More ways they're trying to eliminate any opposing narrative
On Wednesday morning, Adam Schiff, the powerful chair of the House intelligence committee, joined journalists around the world in a nascent Twitter meme: he searched “vaccine” on Facebook and posted a screenshot of the results.
Schiff’s search results were indeed alarming: autofill suggestions for phrases such as “vaccination re-education discussion forum”, a group called “Parents Against Vaccination”, and the page for the National Vaccine Information Center, an official-sounding organization that promotes anti-vaccine propaganda. And while search results on Facebook are personalized to each user, a recent Guardian report found similarly biased results for a brand new account.
If the congressman had tried to search “vaccines” on the rival social media site Pinterest, however, he would have had little more to screenshot than a blank white screen.
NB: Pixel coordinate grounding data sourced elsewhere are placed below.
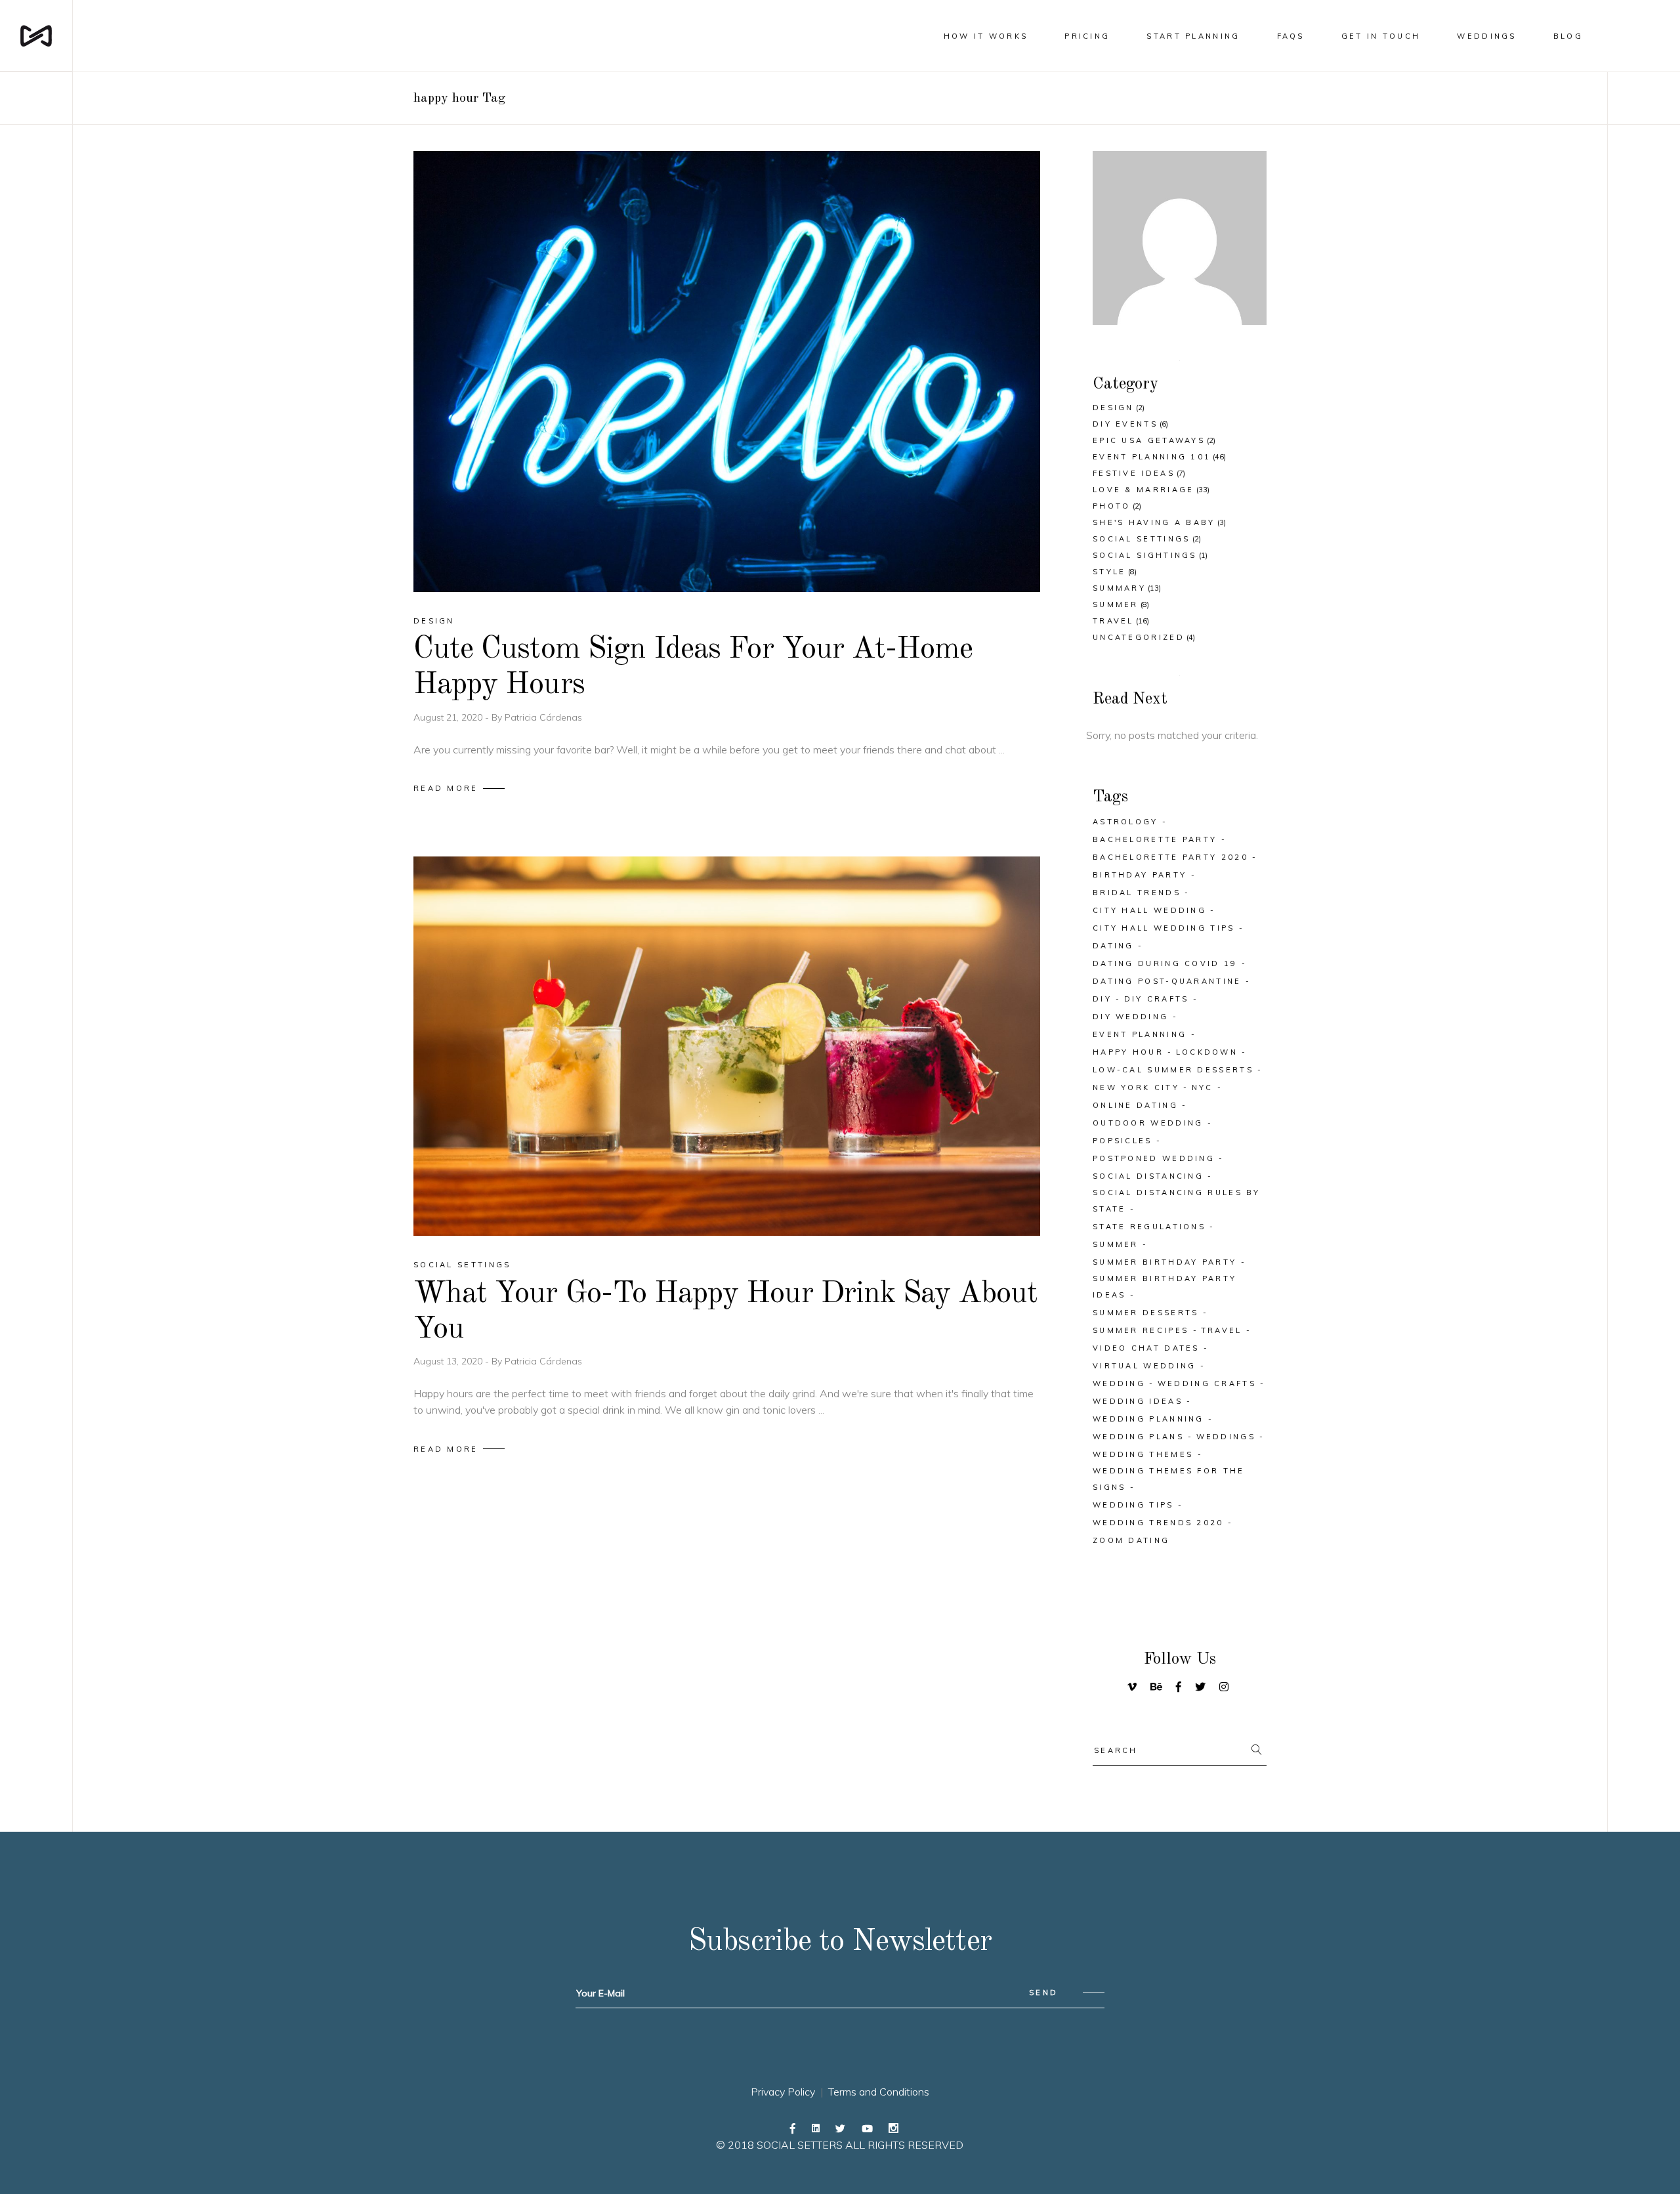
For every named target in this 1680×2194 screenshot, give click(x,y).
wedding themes (1143, 1454)
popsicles (1122, 1140)
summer (1116, 1244)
Recognizing that search results for a number terms related to vaccines were broken, Pinterest responded by “breaking” its own search tool.
As pressure mounts on Facebook to explain its role in promoting anti-vaccine misinformation, Pinterest offers an example of a dramatically different approach to managing health misinformation on social media.
“We’re a place where people come to find inspiration, and there is nothing inspiring about harmful content, said Ifeoma Ozoma, a public policy and social impact manager at Pinterest. “Our view on this is we’re not the platform for that.”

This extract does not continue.